Through a crowdsourced project called Looking at Appalachia, Raleigh, N.C.-based photographer Roger May has set out to break the negative stereotypes about Appalachia that have existed in the 50 years since President Lyndon Johnson declared his "War on Poverty" while on a visit to the region, Becky Harlan reports for National Geographic. (May photo: Preparing to release tadpoles in Hocking County, Ohio)
May told Harland, "It’s important not to overromanticize the region, to not only photograph these wisened mountain mothers and old bearded men who look like they’ve worked with their hands for 60 years. There’s a whole Appalachia that I think has been unreported. One of the things I hoped this project would bring about is a balanced view of a place."

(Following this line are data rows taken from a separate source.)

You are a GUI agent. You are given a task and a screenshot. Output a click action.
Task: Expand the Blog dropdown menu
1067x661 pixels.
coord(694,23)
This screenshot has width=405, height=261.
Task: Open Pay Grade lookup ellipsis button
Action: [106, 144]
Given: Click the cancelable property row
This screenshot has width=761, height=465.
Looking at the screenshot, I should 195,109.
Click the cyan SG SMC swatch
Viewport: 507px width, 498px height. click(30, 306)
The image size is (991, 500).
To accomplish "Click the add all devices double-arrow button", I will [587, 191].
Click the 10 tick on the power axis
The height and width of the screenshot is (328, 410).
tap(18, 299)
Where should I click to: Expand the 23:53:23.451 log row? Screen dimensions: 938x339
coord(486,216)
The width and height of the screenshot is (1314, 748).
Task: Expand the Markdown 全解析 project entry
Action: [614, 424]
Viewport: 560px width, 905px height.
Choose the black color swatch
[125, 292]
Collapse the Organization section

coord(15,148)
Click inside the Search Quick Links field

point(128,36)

"If you Google 'War on Poverty,' you’ll be inundated with images of Appalachia," May told her. "There are all these photos that circulated in the late ’60s that were
used to illustrate the need in pockets of Appalachia. I think they
somehow went on to visually define an entire region, however unfair that
may be. And they were perpetuated by these other stereotypes, like
holler dwellers and moonshiners."
"We started becoming inundated with
photographs of broken-down cars and rail-thin kids out gathering coal by
hand," May said. "I’m in no way saying those things didn’t happen or weren’t true
at some level; it’s just that when Life magazine in January of 1964 published a 12-page spread on Eastern Kentucky,
it was pretty heavily embellished with pictures of extreme poverty. I
think the word 'shack' was used near half a dozen times in the captions for those images."